The final reason the low immigration number is so frightening is not really about population growth at all. It’s that the evidence increasingly says having immigrants here makes workers born in the United States more successful.

That’s partly because immigrants start companies at twice the rate of native Americans. Almost half the companies in the Fortune 500 were started by immigrants or their children, and without them, jobs are likely to be scarcer in the future.

Also, as the American economy becomes more dominated by knowledge work, immigration restrictions are likely to have an increasingly severe impact. In recent research, the New York University economists Petra Moser and Shmuel San examined the economic effects of the national quota system of the 1920s. That was the last time the United States engaged in mass immigration restrictions based on ethnicity.

These laws of the 1920s were designed to block the entry of immigrants from Southern and Eastern Europe and from Asia in order to preserve the ethnic “character” of the United States. With these laws, immigration fell below 300,000 in 1925, from more than 800,000 in 1921, according to the Migration Policy Institute. Quotas remained until the 1960s, and the United States did not return to 1921 immigrant levels until 1989.

Professor Moser and Professor San have found that those quotas seriously curtailed immigration of scientists and inventors of specific ethnicities (Jews from Eastern Europe, for example). The scholars gathered biographical information on 82,000 scientists and inventors in the United States from 1921 to 1956, including details on their areas of specialty, the number of patents they received and their places of birth. They wanted to know how excluding immigrants affected American-born scientists and inventors.
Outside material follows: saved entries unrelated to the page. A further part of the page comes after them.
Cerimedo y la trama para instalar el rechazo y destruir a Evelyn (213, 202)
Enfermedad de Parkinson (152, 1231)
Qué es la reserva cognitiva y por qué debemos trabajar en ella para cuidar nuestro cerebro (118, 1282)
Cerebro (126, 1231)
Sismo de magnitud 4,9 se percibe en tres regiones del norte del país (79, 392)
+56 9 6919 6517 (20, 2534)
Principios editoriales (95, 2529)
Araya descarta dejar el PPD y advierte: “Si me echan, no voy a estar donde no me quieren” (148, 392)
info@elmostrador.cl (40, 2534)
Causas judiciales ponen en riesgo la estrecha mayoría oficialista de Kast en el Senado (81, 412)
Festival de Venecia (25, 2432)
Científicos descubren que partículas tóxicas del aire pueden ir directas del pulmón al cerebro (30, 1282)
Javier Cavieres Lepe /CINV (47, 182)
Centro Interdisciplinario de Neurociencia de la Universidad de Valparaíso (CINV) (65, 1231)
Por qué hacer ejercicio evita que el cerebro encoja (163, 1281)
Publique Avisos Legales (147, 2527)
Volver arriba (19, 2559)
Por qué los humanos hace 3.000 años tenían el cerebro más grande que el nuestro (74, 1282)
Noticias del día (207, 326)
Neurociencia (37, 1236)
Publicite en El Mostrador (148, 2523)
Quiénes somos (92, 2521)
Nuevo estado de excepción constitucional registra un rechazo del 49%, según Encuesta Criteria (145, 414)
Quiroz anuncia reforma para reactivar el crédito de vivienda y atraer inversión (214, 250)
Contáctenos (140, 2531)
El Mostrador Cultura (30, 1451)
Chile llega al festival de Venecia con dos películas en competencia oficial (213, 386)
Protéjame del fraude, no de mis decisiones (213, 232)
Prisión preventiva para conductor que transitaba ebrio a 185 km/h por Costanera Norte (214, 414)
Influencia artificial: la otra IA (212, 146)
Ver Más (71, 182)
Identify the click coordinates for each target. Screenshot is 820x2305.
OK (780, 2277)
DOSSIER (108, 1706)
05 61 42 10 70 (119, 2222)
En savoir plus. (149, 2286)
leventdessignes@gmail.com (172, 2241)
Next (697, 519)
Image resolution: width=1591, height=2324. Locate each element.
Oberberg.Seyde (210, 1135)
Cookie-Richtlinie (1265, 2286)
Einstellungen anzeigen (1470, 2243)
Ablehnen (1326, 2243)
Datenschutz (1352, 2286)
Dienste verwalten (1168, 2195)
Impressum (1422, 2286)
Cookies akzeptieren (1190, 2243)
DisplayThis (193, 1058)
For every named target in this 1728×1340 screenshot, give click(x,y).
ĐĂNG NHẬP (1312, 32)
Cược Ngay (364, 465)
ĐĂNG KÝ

In reality, they found, the quotas didn’t protect domestic scientists and inventors. It hurt them, and it decimated their work. Patents for American scientists who worked in fields with many East European scientists fell almost 60 percent compared with those in other fields. And, over time, fewer American-born people became scientists and inventors at all. The net effect was a substantial reduction in invention in the United States.

The essence of knowledge work is building on others’ ideas, and having fewer creative people from different backgrounds in the United States undermined the entire enterprise.

I asked Professor Moser what she considered the most important lesson from the 1920s immigration experience. “Don’t keep people out based on ethnicity,” she said. “They did it to preserve the ethnic character of the country, but the different perspectives and approaches of immigrants were actually quite important.”

Because knowledge builds on itself and scientists train the next generation, she said, “the damage that restricted immigration had on American science lasted a very long time.”

That keeping foreign ideas out makes domestic workers worse off is a lesson we should not forget. Making outsiders feel unwelcome, blocking asylum seekers or putting their children in cages may succeed in reducing the flow of immigration to the United States. But the American economy will suffer.